Arguments in an existing context:
  (none)  Shows the 20 lines after the last-shown lines.
  -       Shows the 20 lines preceding the last-shown lines.
  N       Shows the N lines after the last-shown lines.
  -N      Shows the N lines preceding the last-shown lines.
  M N     Shows the M last lines of the last-shown lines and N lines after the
            last-shown lines.

Arguments regardless of context
  @A,B    Shows lines A through B.

gaudily colorized gdb backtraces! woo!

pythongdb-gaudy-groupview-crash-1

Like many people who have overdosed on syntax highlighting and other forms of colorization, my brain is no longer able to process monochrome text displays.  Which is why I have been so excited about gdb with python crammed inside.  (The good sense of “crammed”, wherein one is cramming cookies in one’s mouth.)  I have perverted its spirit and used it to colorize gdb backtraces!  Woo!

While I was in there, I have done two useful things:

  • There is magic of limited potency that normalizes the path automatically.
  • It looks at all the values in the arguments (and locals too, I guess) and if they are used more than once, it considers making them “interesting”.  Interesting values get named based on where we first saw them, and assigned a color.  Then, whenever they appear in the backtrace, they get their special name and color to help us see the flow of values through the backtrace.  For example, in the screenshot above you can see “this5” in a nice* blue color.  Each time its value appears, the “this5” label appears (the 5 is for frame 5).  I find this easier than manually scanning using my brain.

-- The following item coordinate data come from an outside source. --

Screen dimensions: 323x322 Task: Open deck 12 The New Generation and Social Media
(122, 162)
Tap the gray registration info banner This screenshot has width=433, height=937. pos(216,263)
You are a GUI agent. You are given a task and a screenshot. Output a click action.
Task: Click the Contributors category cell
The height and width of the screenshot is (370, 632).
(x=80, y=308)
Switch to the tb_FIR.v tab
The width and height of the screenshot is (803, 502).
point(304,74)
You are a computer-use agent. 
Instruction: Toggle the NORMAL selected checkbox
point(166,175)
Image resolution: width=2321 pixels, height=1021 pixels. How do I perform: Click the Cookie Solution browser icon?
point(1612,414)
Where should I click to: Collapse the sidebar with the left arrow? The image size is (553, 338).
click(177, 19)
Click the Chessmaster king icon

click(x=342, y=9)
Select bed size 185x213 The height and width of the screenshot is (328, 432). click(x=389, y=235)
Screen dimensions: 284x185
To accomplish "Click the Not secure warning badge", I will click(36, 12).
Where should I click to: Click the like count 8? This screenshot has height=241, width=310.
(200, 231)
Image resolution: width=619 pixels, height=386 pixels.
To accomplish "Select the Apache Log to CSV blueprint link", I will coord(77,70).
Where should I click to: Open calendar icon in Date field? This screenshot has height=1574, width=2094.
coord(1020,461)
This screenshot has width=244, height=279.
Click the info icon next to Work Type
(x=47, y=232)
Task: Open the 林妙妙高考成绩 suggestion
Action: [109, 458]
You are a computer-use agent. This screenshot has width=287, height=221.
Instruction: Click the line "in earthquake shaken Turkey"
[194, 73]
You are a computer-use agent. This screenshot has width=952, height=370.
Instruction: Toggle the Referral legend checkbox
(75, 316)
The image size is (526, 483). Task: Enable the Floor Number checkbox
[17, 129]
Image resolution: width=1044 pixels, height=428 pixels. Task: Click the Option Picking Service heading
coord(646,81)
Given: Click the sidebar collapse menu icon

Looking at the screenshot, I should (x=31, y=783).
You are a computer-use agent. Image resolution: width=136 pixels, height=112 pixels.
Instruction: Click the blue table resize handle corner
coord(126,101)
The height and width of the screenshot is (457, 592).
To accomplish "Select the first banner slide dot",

My hg repo is here: http://hg.mozilla.org/users/bugmail_asutherland.org/pythongdb-gaudy/

If you like this, or if you don’t like this but do like useful things, you are even more likely to like Jim Blandy’s archer-mozilla repo which is full of magic debugging help for spidermonkey in gdb.  (nb: The python-gdb trunk right now has changed how pretty printers register, and I don’t think that repo has yet caught up.)  Also, see Tom Tromey’s blog posts about the whole python-gdb thing.

* When I use “nice” in terms of colors, this is from my perspective as someone who demands many colors, has the time to add crazy colors to everything, but inexplicably does not have the time to actually pick colors that humans find appealing (or even non-nauseating).  I am going to pass the buck to the people who originally conceived of 256-color xterms and thought I could be trusted with a color cube, no matter how limited.